The time of day is on the x.
-- And the waiting game is a perfect quadratic equation.
I wake up and check my email, and when I see that I still have not heard from graduate schools, I start off my day at (0, 0). Never mind that, surely, it is irrational to expect a POI to have emailed me between 3 am and 7 am EST.
I go to campus, go to class, go to lab, do my thing. Sooner or later I run into my adviser who always has either a stimulating philosophical/scientific topic to discuss or words of wisdom/encouragement about the app process. For the duration of the time spent with him plus an hour and a half or so of afterglow, my parabola is at its peak.
As the clock ticks down toward 5 pm, however, the slope of my line becomes negative once more, until at last I'm sitting in bed, right back where I started, having come full circle since that morning.
Lately, my parabola has become increasingly like a flat line, at a very low y value, continuously, as I begin to give up hope altogether.
But you know what?
I'm rewriting this equation.
We cannot control our circumstances or our environment, but we can control our responses. I choose to continue to think positively, to hope, and to believe that I am still an excellent scholar whether or not I get into a Ph.D. program this time around. I choose to respond by finding the best ways to improve my application for the next round. I choose to learn from my mistakes, and to write my own internal story.
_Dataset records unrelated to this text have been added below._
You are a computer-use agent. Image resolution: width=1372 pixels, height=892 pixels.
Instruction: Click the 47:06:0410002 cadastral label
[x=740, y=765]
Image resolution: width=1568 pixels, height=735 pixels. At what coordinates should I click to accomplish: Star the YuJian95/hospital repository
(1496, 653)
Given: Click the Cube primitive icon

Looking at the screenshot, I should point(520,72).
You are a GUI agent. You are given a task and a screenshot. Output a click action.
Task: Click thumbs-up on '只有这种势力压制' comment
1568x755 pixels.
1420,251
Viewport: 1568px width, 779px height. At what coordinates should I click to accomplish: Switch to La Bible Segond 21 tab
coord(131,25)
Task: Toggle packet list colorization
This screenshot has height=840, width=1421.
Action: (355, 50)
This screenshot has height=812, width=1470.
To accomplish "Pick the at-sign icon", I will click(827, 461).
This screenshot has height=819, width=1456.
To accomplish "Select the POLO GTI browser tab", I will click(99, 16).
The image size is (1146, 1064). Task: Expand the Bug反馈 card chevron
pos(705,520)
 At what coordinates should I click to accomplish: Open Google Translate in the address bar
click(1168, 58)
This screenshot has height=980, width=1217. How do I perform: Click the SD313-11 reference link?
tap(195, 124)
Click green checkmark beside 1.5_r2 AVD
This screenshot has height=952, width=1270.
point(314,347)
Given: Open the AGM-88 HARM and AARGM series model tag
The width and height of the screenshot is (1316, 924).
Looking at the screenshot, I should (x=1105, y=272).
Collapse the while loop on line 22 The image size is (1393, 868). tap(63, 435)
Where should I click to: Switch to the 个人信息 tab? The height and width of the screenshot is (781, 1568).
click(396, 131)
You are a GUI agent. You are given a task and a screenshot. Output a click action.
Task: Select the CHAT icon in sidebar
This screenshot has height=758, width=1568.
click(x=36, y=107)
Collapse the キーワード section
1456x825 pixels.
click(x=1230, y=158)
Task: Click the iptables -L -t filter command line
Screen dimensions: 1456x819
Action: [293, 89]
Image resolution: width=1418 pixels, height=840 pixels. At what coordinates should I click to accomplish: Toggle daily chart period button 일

Rainer Maria Rilke wrote, "Think of the worlds you carry within you."
These worlds within your mind do not disappear simply because you feel they are going unrecognized. The worlds are ever-evolving, crafted and populated by your own will, and full of infinite possibility.
Not getting into graduate school does not mean the destruction of every world, every dream-castle you've built for yourself.
It just means you get to spend a bit more time in their construction.